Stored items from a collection

══════════

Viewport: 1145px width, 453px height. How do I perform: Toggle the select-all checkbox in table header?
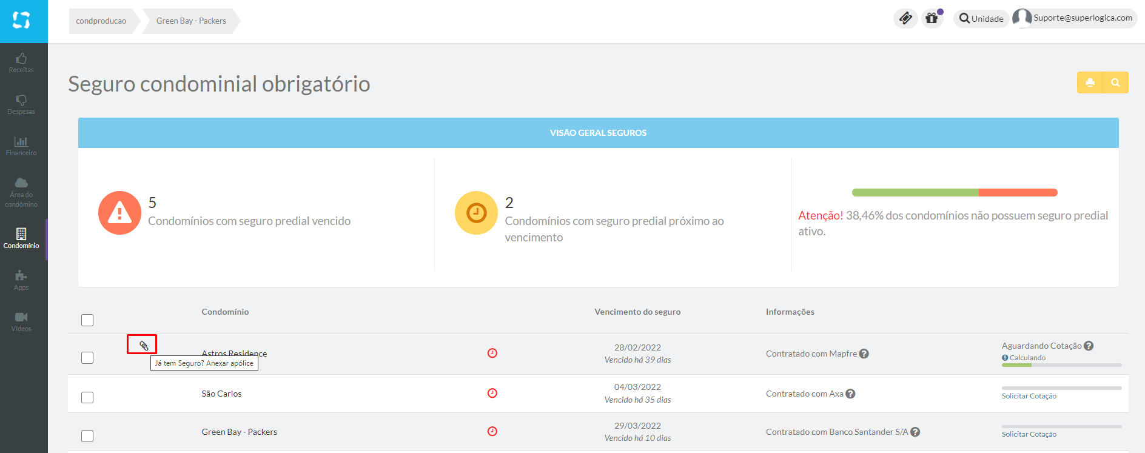point(87,320)
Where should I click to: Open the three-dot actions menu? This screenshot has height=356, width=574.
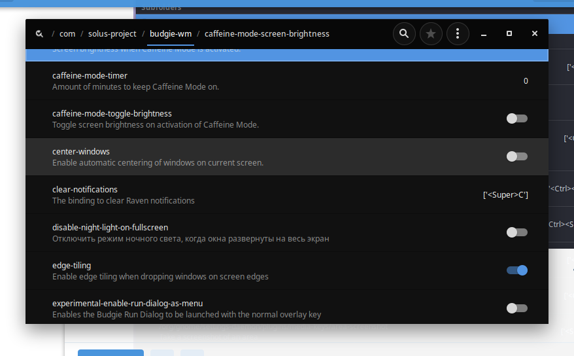(458, 34)
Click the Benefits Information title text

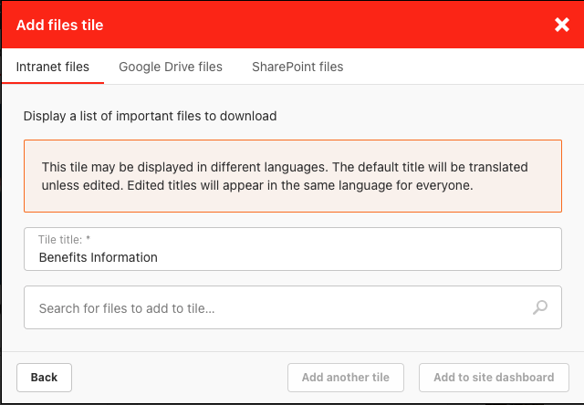coord(98,258)
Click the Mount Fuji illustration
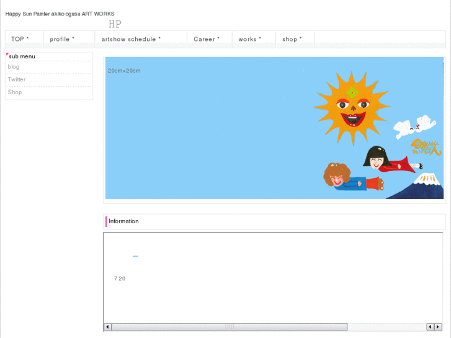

══════════

-- TO DO --
Only the lines from the one containing "Click the Benefits Information title text" through the end of the records should be copied, exactly and with both ends included; the pictures should not.

-- RESPONSE --
Click the Benefits Information title text

coord(98,258)
Click the Mount Fuji illustration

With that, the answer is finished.